Ce qui m'ennuie, c'est que moi, j'ai posé mes congés pour la dernière semaine d'août et la première semaine de septembre. Je les avais posé là, parce qu'on avait prévu un séjour à Noirmoutier (là où on était l'été dernier), et qu'à cette période-là, il était sûr d'être dispo. Oui, ben non, finalement. Ses capacités de sondier lui valent d'être de plus en plus demandé sur divers concerts et festivals. On lui a, entre autre, récemment proposé un contrat... justement le dernier week-end d'août. Et le week-end d'avant (mon premier WE de congé donc), il sera encore sur un autre festival.

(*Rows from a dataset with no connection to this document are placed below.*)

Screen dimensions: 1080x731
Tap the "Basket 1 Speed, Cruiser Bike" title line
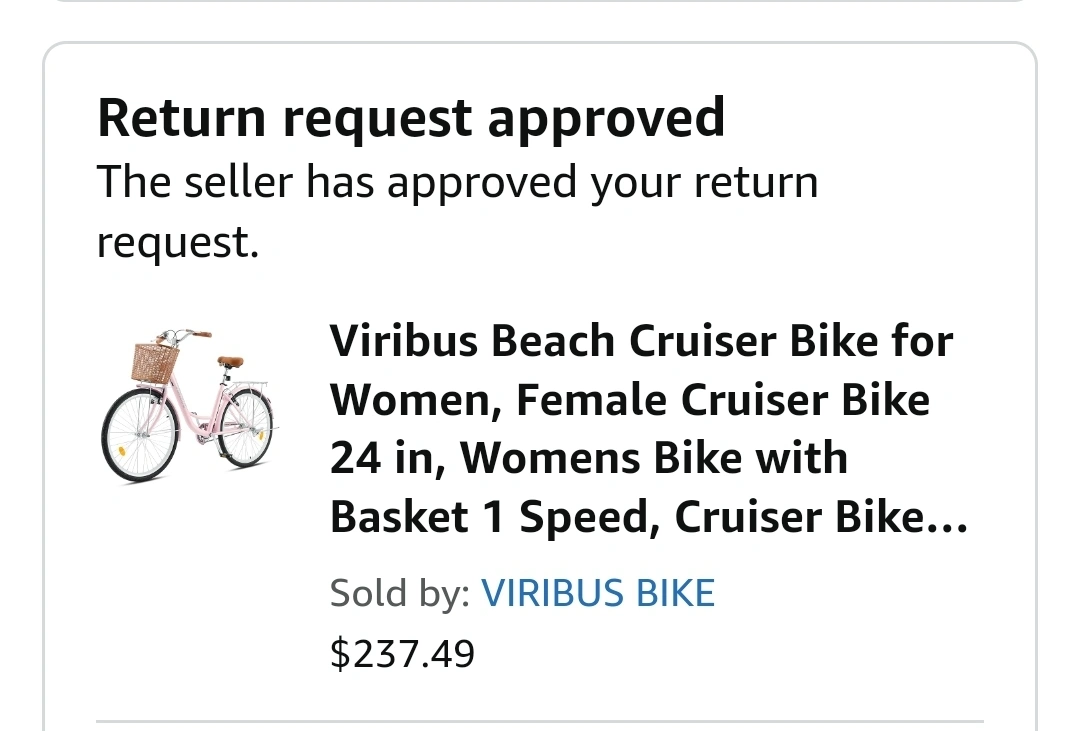click(630, 516)
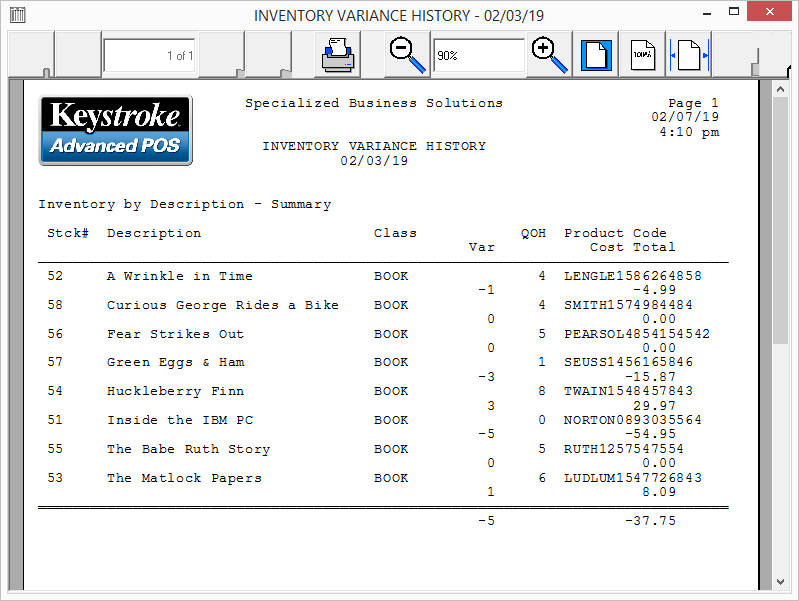799x601 pixels.
Task: Click the Keystroke Advanced POS logo
Action: 115,130

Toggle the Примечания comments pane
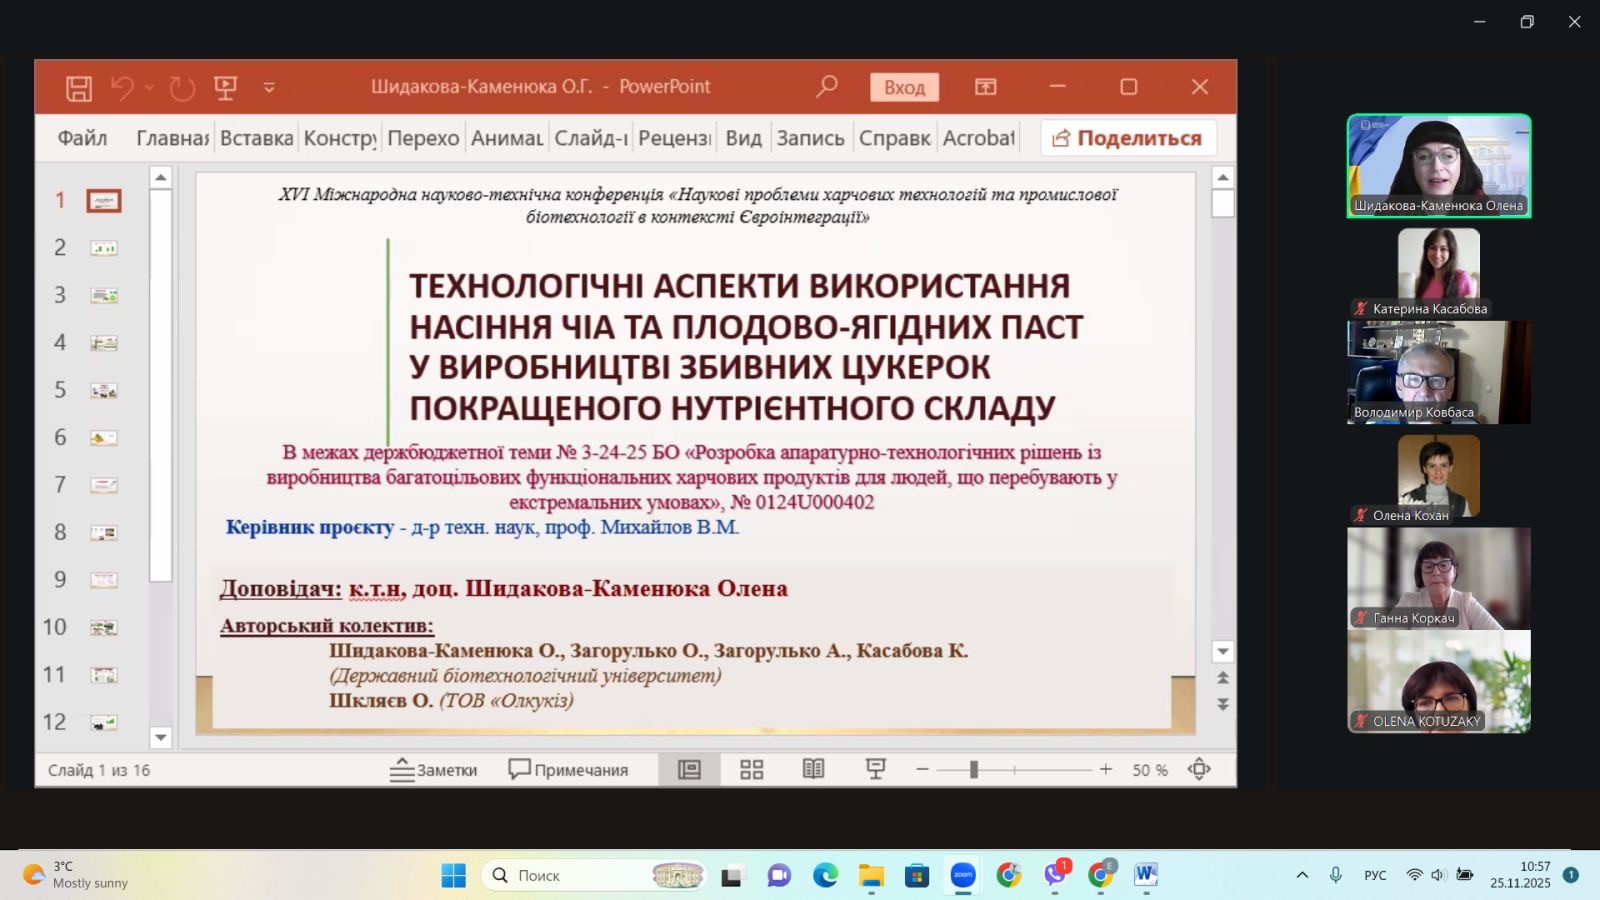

Tant mieux, tant mieux, il se fait un nom et une expérience, c'est cool, c'est son objectif depuis bien longtemps, pour un peu je dirais que je suis fière de lui (sauf que je ne le dirai pas, c'est d'un cliché...). Bien avant que je ne fasse sa connaissance en fait, donc je ne vais pas trop râler pour une histoire de vacances annulées, hein. Hum, comment ça, auto-persuasion ?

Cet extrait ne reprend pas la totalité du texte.